If we knew all the chemicals used and the composition of all the waste, and if the federal public health agencies were tracking all cases of illness near gas drilling and infrastructure, and if the environmental agencies could track all cases of contamination, I believe that we would find that, at this point in time, the technology is not advanced enough to prevent significant harm to human health.  Available studies, and preliminary reports from ongoing studies are indicating that this is the case.

Regulations are only useful if all the risks are known.  An Environmental Impact Statement together with a Health Impact Assessment, if done transparently and comprehensively, could inform a regulatory process.  However, to date, I know of only one HIA which was done together with an EIS, and that was in Alaska by Dr Aaron Wernham.   However, this was an intermediate-length HIA, and not comprehensive.

There are measures which can be taken to reduce harm, such as drilling only in unpopulated areas.  However, even then one still have to deal with the problems of climate change and impacts on waterways and animal life.  Green completions might help, but they are not being widely used as yet because they cost the industry more money to implement.

I believe that there are a number of problems with shale gas extraction including abandoned wells, well casing integrity issues and resulting air and water contamination, release of chemicals during flaring, diesel exhaust, dusts of crystalline silica, accident, food chain contamination etc., which cannot be eliminated with current technology.

The toxic chemicals are classified as secret, or proprietary, which hampers health studies, but we know it includes known or suspected carcinogens, mutagens, neurotoxins, hazardous air pollutants, and endocrine disruptors which have effects at very low doses.
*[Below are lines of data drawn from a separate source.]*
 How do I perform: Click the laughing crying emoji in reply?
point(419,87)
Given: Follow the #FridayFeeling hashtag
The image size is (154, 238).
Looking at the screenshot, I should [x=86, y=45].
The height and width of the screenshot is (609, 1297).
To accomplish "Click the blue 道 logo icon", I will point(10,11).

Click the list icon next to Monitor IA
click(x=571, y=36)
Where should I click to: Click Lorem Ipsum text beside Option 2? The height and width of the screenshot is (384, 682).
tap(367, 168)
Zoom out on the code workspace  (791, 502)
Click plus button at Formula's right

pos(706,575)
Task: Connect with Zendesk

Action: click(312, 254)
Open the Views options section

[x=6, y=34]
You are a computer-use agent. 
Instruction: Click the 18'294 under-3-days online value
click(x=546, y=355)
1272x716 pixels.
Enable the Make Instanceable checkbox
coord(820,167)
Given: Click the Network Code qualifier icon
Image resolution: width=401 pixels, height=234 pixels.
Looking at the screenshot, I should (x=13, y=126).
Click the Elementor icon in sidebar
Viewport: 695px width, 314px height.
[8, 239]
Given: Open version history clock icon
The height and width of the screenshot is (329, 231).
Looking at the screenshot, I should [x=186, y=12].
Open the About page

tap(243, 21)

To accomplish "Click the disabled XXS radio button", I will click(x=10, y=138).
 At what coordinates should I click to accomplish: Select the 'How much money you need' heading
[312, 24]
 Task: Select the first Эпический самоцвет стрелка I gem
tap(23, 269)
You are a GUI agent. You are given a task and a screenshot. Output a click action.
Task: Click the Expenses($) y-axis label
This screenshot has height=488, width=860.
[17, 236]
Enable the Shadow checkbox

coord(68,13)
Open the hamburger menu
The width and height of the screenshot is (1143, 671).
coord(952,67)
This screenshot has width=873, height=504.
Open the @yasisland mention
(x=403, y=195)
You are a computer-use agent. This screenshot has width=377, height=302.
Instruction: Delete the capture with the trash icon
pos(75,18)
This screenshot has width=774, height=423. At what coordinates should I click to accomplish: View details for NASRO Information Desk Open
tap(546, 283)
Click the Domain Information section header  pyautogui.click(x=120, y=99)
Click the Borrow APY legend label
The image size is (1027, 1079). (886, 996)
Besides the environment, community well-being is another major determinant of health. In areas where the drilling has occurred it has splintered the residents into those who benefit financially – like those who have leased large acreages, some businesses like motels and diners, those who get jobs in the industry, drug traffickers, and politicians who are given money for their campaigns; and those who lose which is the majority of people – homeowners who have lost their water, the value of their homes and their health.  The stress of not knowing if and when that loss will occur is also significant, and research provides evidence that such stress can negatively impact a person’s health.  People already under stress from an underlying illness, or poor socioeconomic status, or because they are simply very young or very old and therefore a vulnerable population, suffer environmental and societal impacts less well than people who are not so stressed.